So I’ll admit it, I knew nothing about Citrix. Well I mean other than all the FUD VMware was spewing about how much “fun” I would have if I ever implemented it for a customer. Citrix actually showed up in the office about 4 years ago to try to explain what was going on but all I remember is that they showed me something called Dazzle and I thought, “how the hell am I supposed to explain to my customers what a Dazzle is supposed to do?” and then went back to installing VMware View.
Really, I was just too busy running around deploying View to get a couple hours to deploy XenDesktop and do my own fact checking. And really, that is all it takes, is a couple hours.
One of my vendors insisted that I was missing out. They introduced me to the Federal team over at Citrix, who got me into Citrix Synergy and introduced me to Bob Mensah, Systems Engineer for Citrix. Bob is an amazing font of Citrix knowledge! Bob was able to walk me through the installation of XenDesktop in my lab in a couple hours while I was literally sitting at Honda waiting for my wife’s van to be serviced.
If you’ve been doing View for any significant period of time it’s not that hard to pick up.

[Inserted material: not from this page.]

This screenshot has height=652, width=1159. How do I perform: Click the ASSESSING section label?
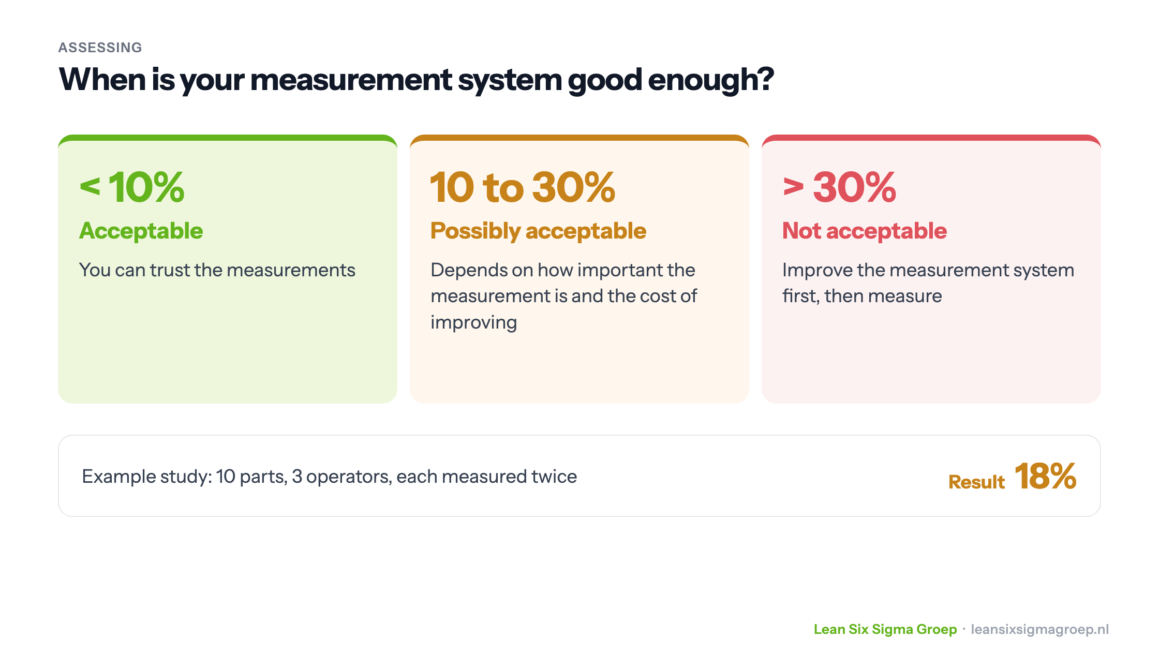click(x=100, y=48)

Yeah, all the services have different names, but they have the same functionality. Here’s a chart to help you figure it out:
|Horizon View||Citrix XenDesktop|
|vCenter||vCenter (but could also be XenCenter or SCVMM)|
|View Connection Server||StoreFront|
|View Composer||Machine Creation Services|
|View Administrator||Citrix Studio|
|Install license key on host||Licensing Server|
|Need 3rd party load balancer||Netscaler included|
|ThinApp (packaged executables)||XenApp (Streamed Applications)|
|Blast (run ThinApps, XenApps, or RDSApps)||StoreFront / XenApp|
Bob Mensah even pointed me toward these guides that helped me set up CAC authentication in my lab:
Citrix – Create a JITC test CAC environment for XenDesktop/XenApp
Microsoft Technet – Step by Step Guide – Single Tier PKI Hierarchy Deployment
The Citrix administrative tools are Windows only, which could be seen as a draw back, but really the vSphere Web Client and View Administrator client are written in Flash and are slow, so I think Citrix actually has better functioning tools here.

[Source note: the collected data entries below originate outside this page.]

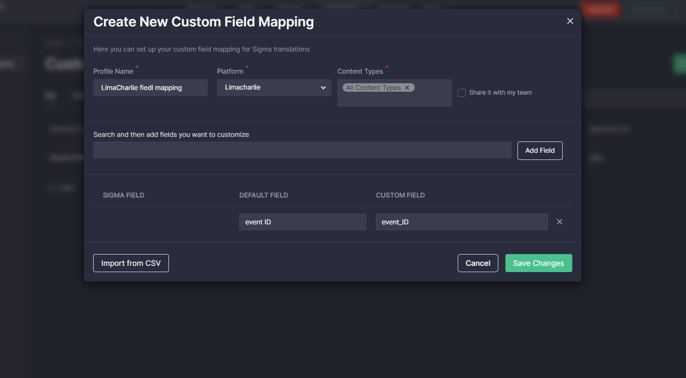Select the All Content Types chip label
Screen dimensions: 686x378
(x=373, y=87)
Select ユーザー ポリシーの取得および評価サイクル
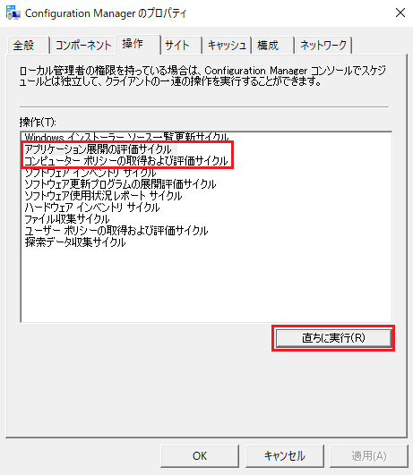 [x=116, y=231]
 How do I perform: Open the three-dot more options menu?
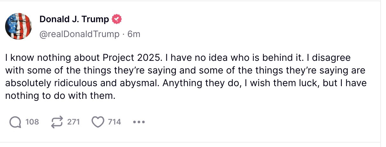139,122
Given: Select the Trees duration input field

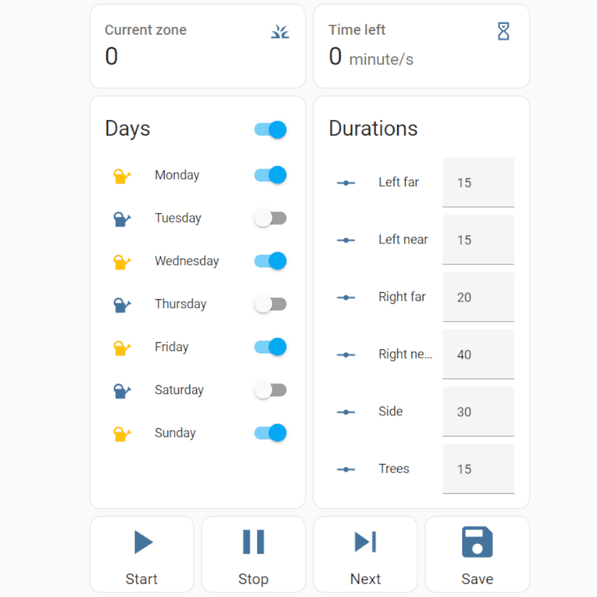Looking at the screenshot, I should pos(478,469).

Using Citrix Receiver to connect to a Windows desktop feels a lot like using the View Client. The one thing that I did notice using my CAC was that I had to use my PIN two times. Once to authenticate to StoreFront and then another to authenticate to the Windows VM. With View I only have to put in my PIN once to authenticate to the View Connection Server and that gets passed to the VM. Citrix told me that this is to overcome a security issue with having the PIN cached on the connection broker, but really I have never had an IA person tell me that was an issue with View so I am curious to understand where that requirement came from.
One thing that the Citrix Receiver has going for it is that it works with the new Tactivo iPad CAC Reader from Precise Biometrics. CAC Authentication for iPad is nothing new, but previously it could only be accomplished on a per app basis with specialized apps designed to interact with some kind of Bluetooth CAC reader or dongle. Neither were very convenient. The Bluetooth reader meant that you needed to carry around an extra peripheral, charge it, and hope nothing interrupted your bluetooth connection. The dongle… was just cumbersome and silly. The Tactivo is a sleek integrated case, shown below in the iPad mini model with a magnetic smart cover (not included). It connects via the lightning adapter and has a micro USB port that supports charging only. See my photos of the unit below. The VMware View client does not support this unit yet and I’m suspecting that it will actually fuel a lot of interest in Citrix until they do.
Using XenApp you can now wrap CAC authentication around any application and present it on the iPad, including presenting entire Windows desktops complete with paired bluetooth keyboard and mouse (explained below)!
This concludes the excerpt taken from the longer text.